Solomon emphasizes the bitterest aspect of the oppression: "...and they have no comforter; ...and they have no comforter." They not only were oppressed, but there was no one who took up their case and gave them comfort. We who are in Christ will never be without a comforter. One of Jesus' most precious promises to His disciples was: "And I will pray the Father, and He shall give you another Comforter, that He may abide with you forever" (John 14:16, KJV). The "Comforter" promised to us is the Holy Spirit (see John 14:26). The Holy Spirit is with us, leading us, guiding us through any adversity that we may face in this fallen world.
To Solomon, to live through such oppression with no comforter, or to even witness such oppression, was worse than death: "And I declared that the dead, who had already died, are happier than the living, who are still alive. But better than both is he who has not yet been, who has not seen the evil that is done under the sun" (vss. 2-3). To those without a comforter, this may well be true. In Solomon's time, the gift of our Comforter, the Holy Spirit, had not yet been given to the people, and so, indeed, the evil that men perpetrated upon other men could be unbearable. And also, for those in the world today without the gift of the Holy Spirit (who is given to all God's children), the oppression of men can be unbearable. The onus is upon us, who have the Comforter, to ourselves be comforters to the oppressed who do not have the Comforter. May the comfort of the Holy Spirit overflow out of our lives upon those who need His comfort: that they, through the comfort we give, may find life bearable; that they themselves may seek the comfort of the Holy Spirit by turning to the Lord Jesus Christ as their Savior.
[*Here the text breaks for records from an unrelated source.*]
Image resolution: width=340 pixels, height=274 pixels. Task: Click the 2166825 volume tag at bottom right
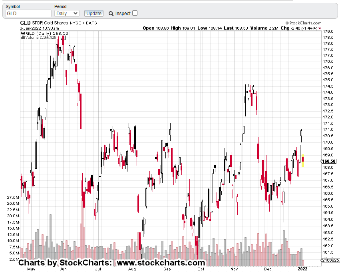click(x=330, y=260)
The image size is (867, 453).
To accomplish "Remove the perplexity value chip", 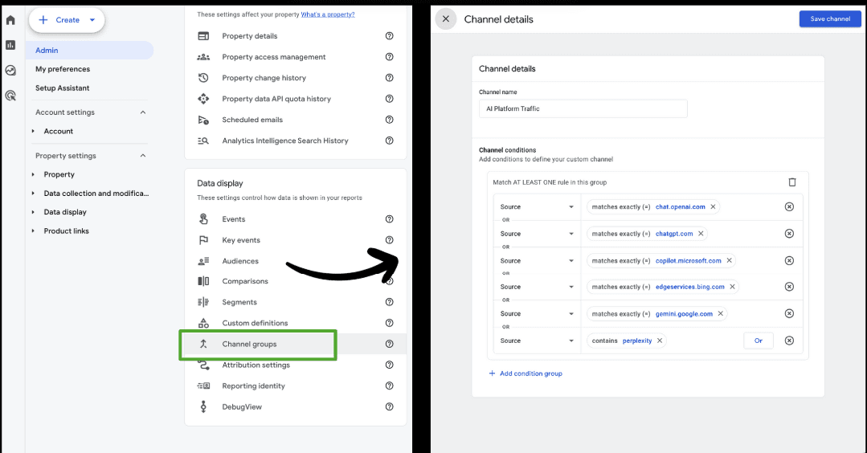I will click(x=660, y=341).
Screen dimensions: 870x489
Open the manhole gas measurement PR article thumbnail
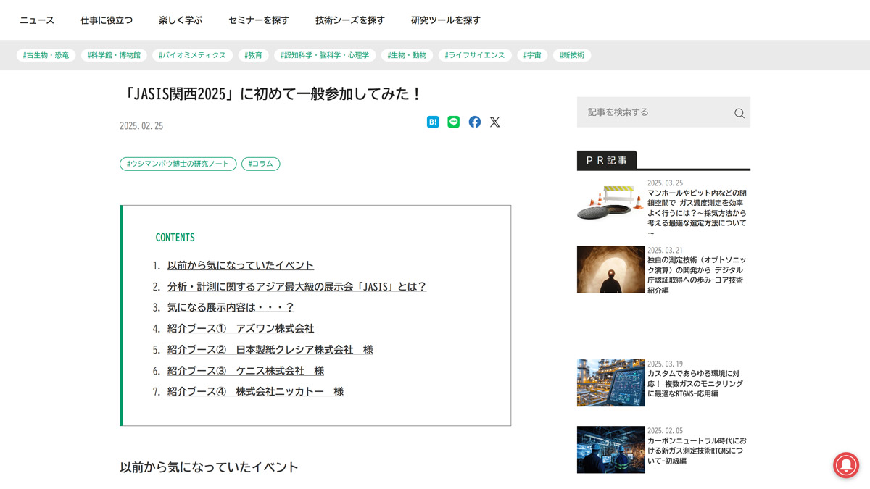click(610, 204)
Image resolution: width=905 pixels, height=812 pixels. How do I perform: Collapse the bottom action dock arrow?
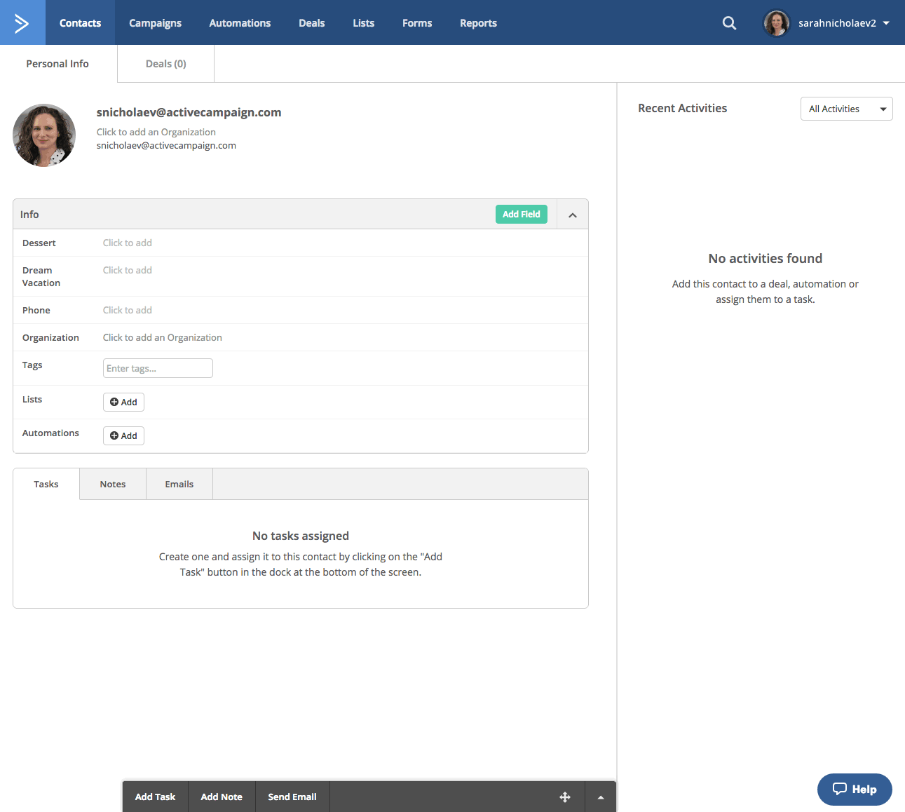[x=600, y=797]
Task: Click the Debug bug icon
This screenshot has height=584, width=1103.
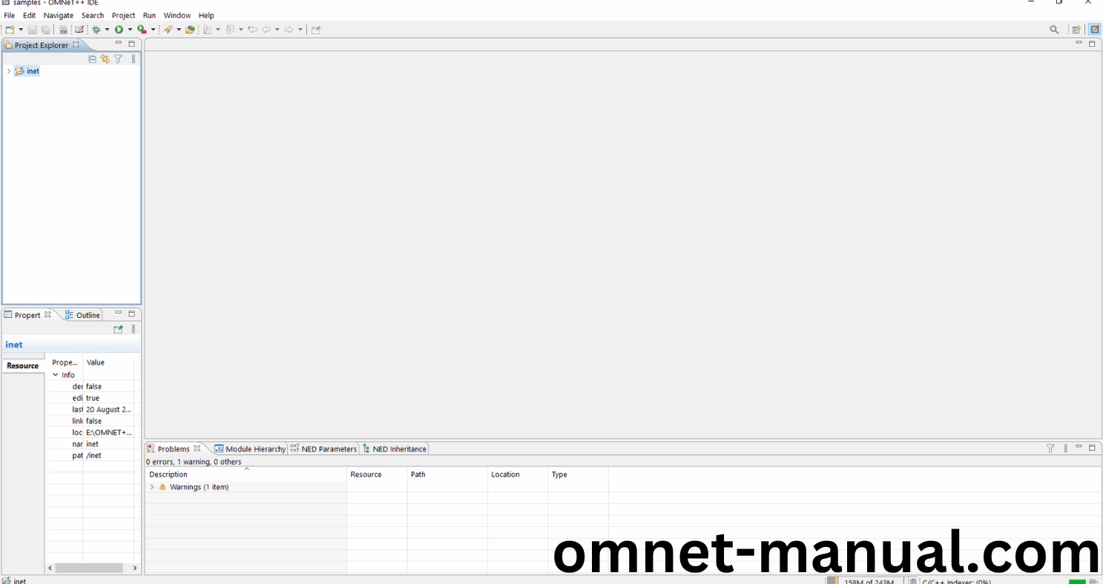Action: [96, 30]
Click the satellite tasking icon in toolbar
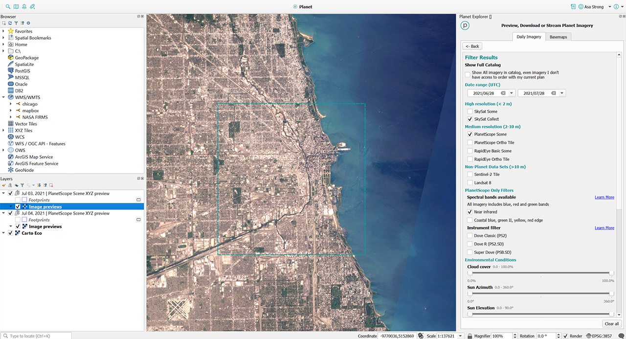 tap(32, 7)
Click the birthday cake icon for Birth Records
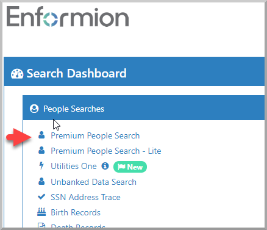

4And I saw that all labor and all achievement spring from man's envy of his neighbor. This too is meaningless, a chasing after the wind.
5The fool folds his hands and ruins himself. 6Better one handful with tranquility than two handfuls with toil and chasing after the wind.
7Again I saw something meaningless under the sun: 8There was a man all alone; he had neither son nor brother. There was no end to his toil, yet his eyes were not content with his wealth. "For whom am I toiling," he asked, "and why am I depriving myself of enjoyment?" This too is meaningless--a miserable business!
The first obstacle to man "enjoying his work" that Solomon noted was the oppression by other men. The second obstacle, which Solomon notes here, concerns the motives for men working: "And I saw that all labor and all achievement spring from man's envy of his neighbor. This too is meaningless, a chasing after the wind" (vs. 4). Man's motivation for work, as witnessed by Solomon, springs not from his desire to improve society, but from his envy of his neighbor. With such an evil motivation, how could man, with a clear conscience, "enjoy his work" (3:22). With such a motivation for work, Solomon realized that a man could never find peace and tranquility in his life. The envy of one's neighbor can never be satiated. One can never win the game of "keeping-up-with-the-Joneses". Such a motive makes one's work "meaningless, a chasing after the wind" (vs. 4).
This is not to say that we should not work, for, as Solomon points out, "a fool folds his hands and ruins himself" (vs. 5). We must work, of course. To not work, to "fold [one's] hands", is to "ruin [oneself]". The King James Version gives a more literal translation of this verse: "The fool foldeth his hands together, and eateth his own flesh." Laziness is self-destructive, a form of self-cannibalism.
Solomon recommends moderation in work as a way to tranquility in life: "Better one handful with tranquility than two handfuls with toil and chasing after the wind" (vs. 6). Tranquility comes from contentment with "one handful"; it is the chasing after "two handfuls" that costs tranquility. Solomon gives an example of a workaholic, chasing after "two handfuls", with no other goal: "Again I saw something meaningless under the sun: There was a man all alone; he had neither son nor brother. There was no end to his toil yet his eyes were not content with his wealth. 'For whom am I toiling,' he asked, 'and why am I depriving myself of enjoyment?' This too is meaningless-a miserable business" (vs. 7-8). The key to this man's misery was that "his eyes were not content with his wealth." "He hath enough for his back, his calling, the decency of his state and condition; but he hath not enough for his eye." The key to tranquility is to be content with what you have, with the lot God has given you. And the key to contentment is to stifle the insatiable desire of the eyes.
Father, help us by Your Spirit to be content with all the great blessings You have given us, to be content with the things that You know are good for us. Guide us as we work. May all that we do be done to Your glory, and to the glory of Your Son, Jesus Christ, in whose name we pray these things, Amen.